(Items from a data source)
#####
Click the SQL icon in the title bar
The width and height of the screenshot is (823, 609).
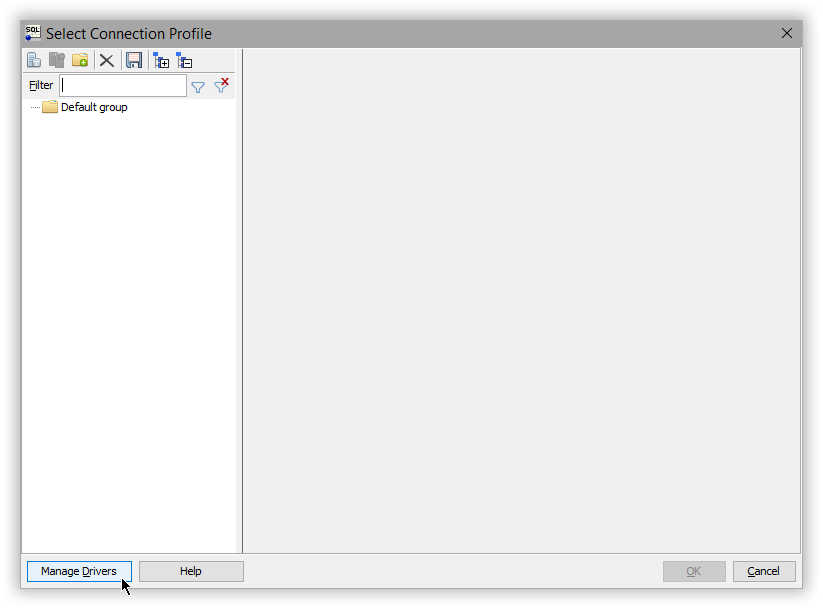click(x=33, y=32)
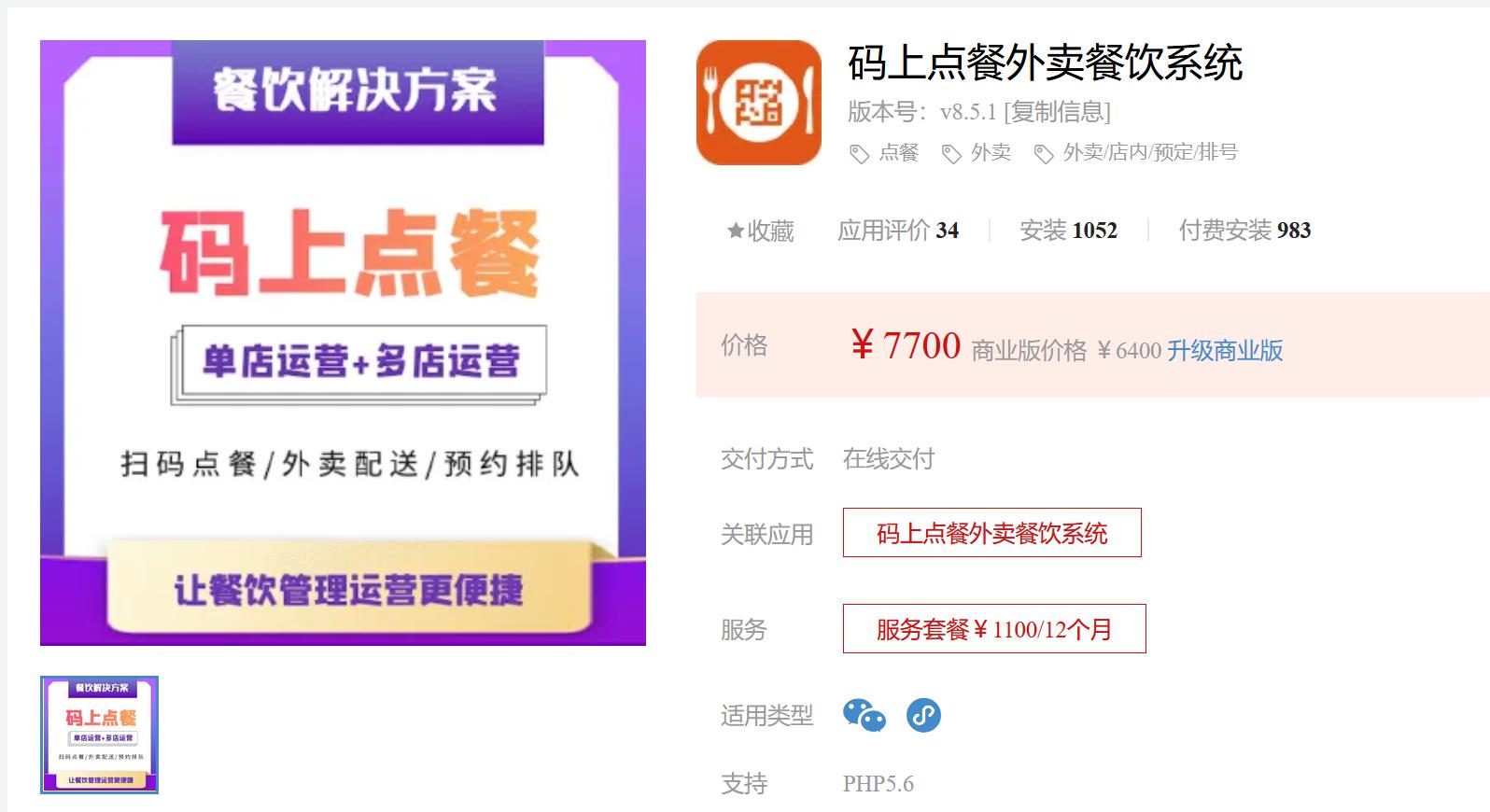The height and width of the screenshot is (812, 1490).
Task: Click tag icon beside 点餐
Action: pos(859,154)
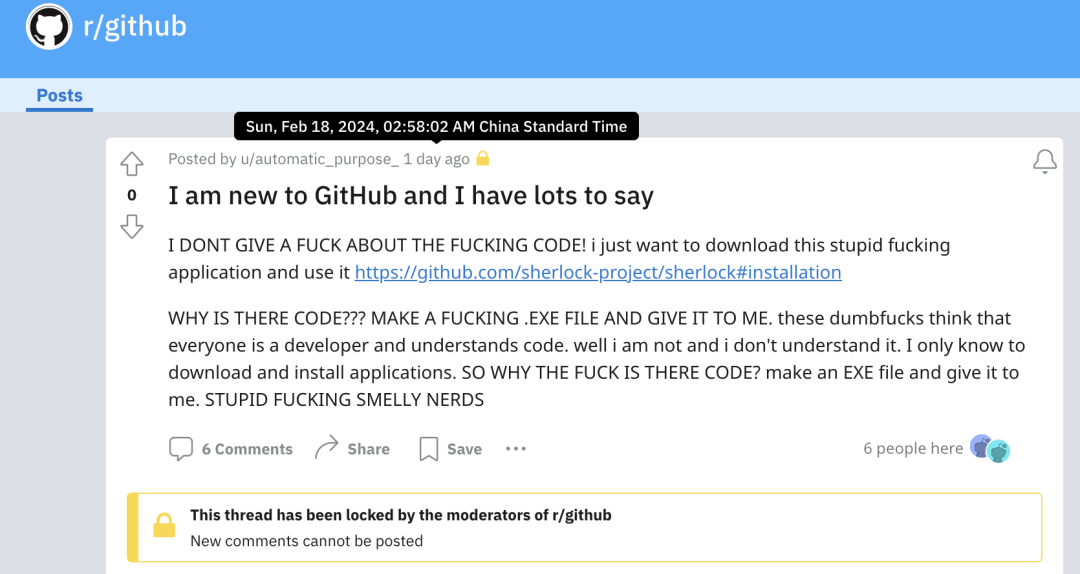Downvote the post with the down arrow
Screen dimensions: 1080x574
click(x=132, y=226)
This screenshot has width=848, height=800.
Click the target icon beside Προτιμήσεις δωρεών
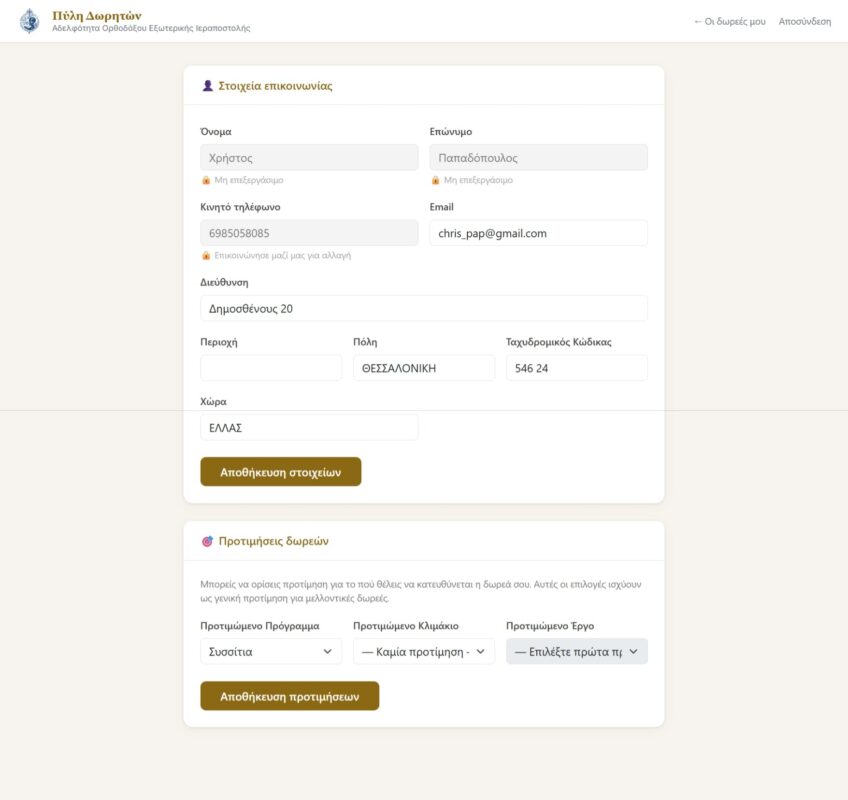point(207,541)
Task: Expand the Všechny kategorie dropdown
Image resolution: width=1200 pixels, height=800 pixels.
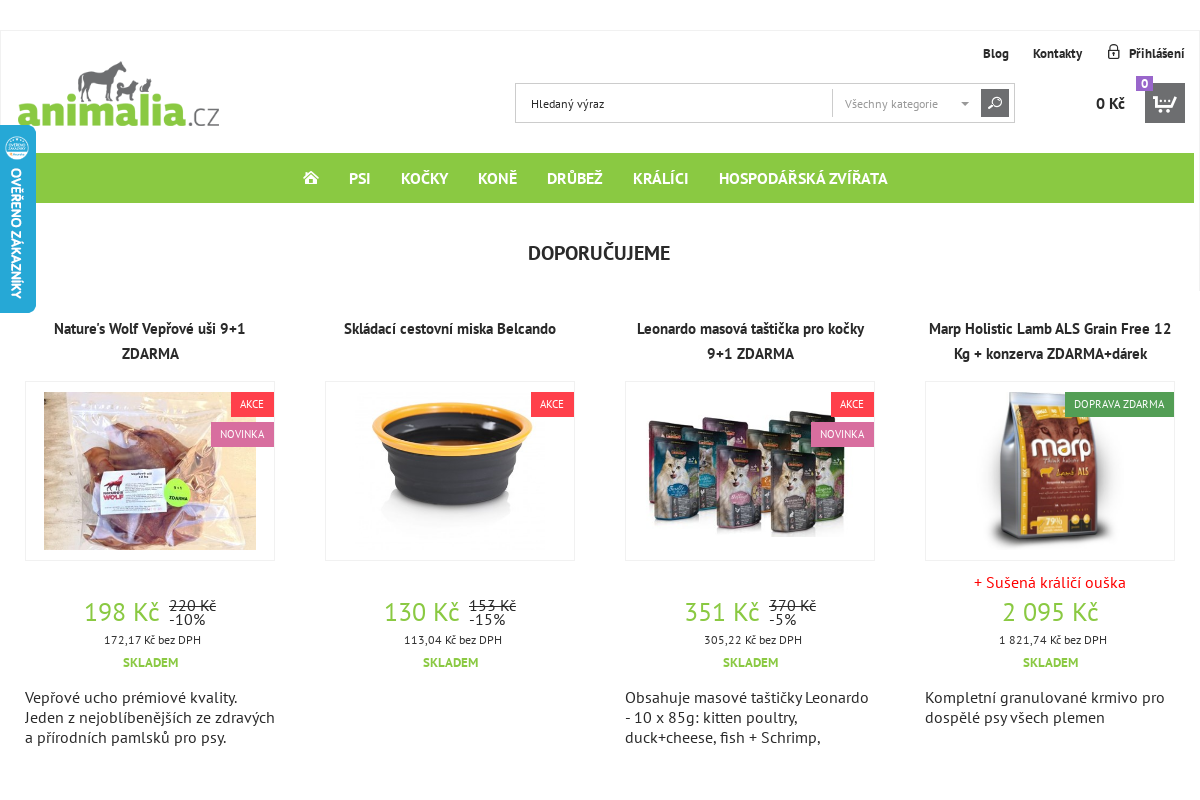Action: [x=907, y=103]
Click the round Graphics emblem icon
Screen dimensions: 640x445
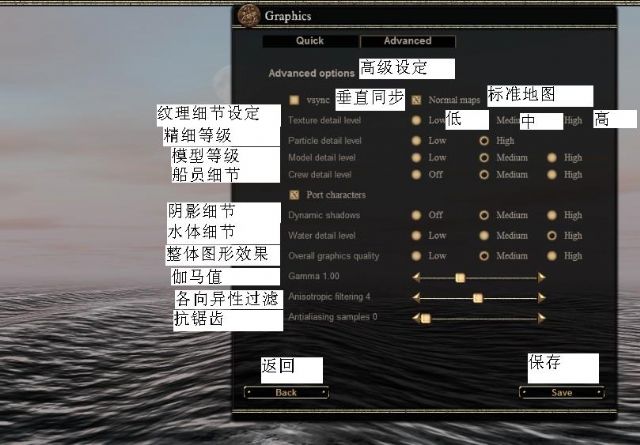pos(249,16)
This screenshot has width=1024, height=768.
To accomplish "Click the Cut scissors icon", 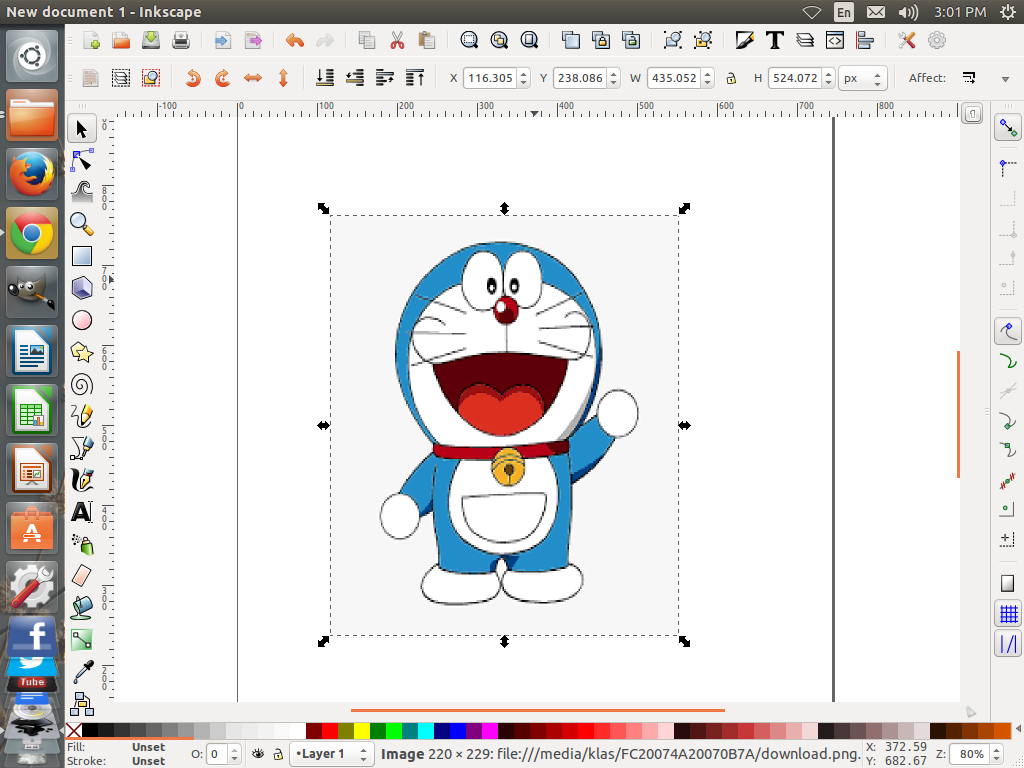I will coord(397,41).
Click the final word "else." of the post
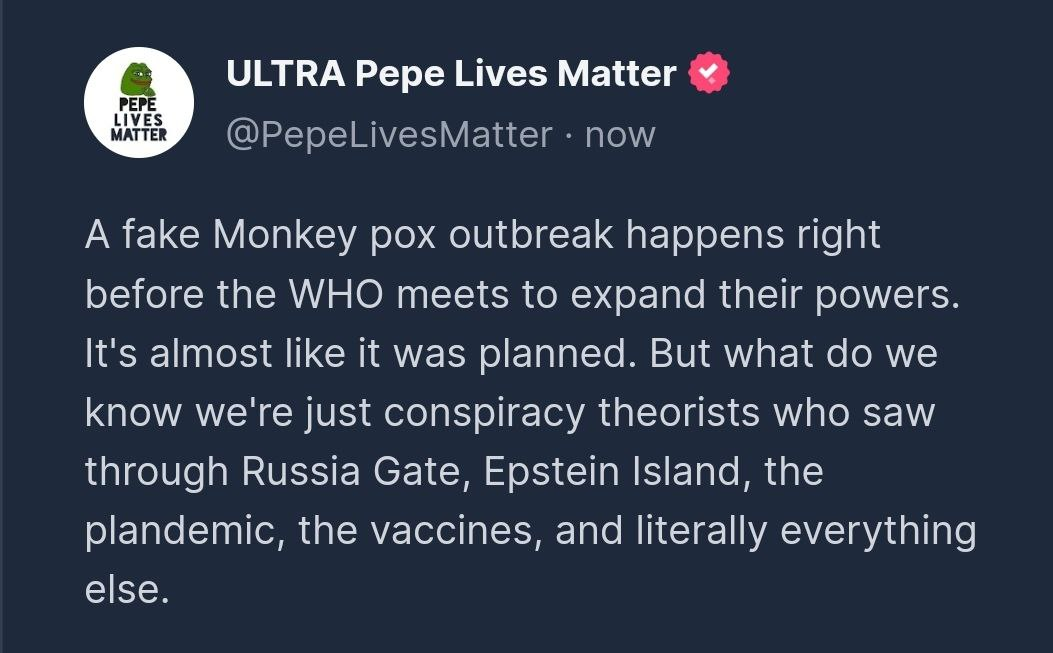Image resolution: width=1053 pixels, height=653 pixels. coord(122,589)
#####
Problem details
Copy, from the lines above, each one that holds "This".

The completed task
This screenshot has width=848, height=800.
This screenshot has width=1024, height=768.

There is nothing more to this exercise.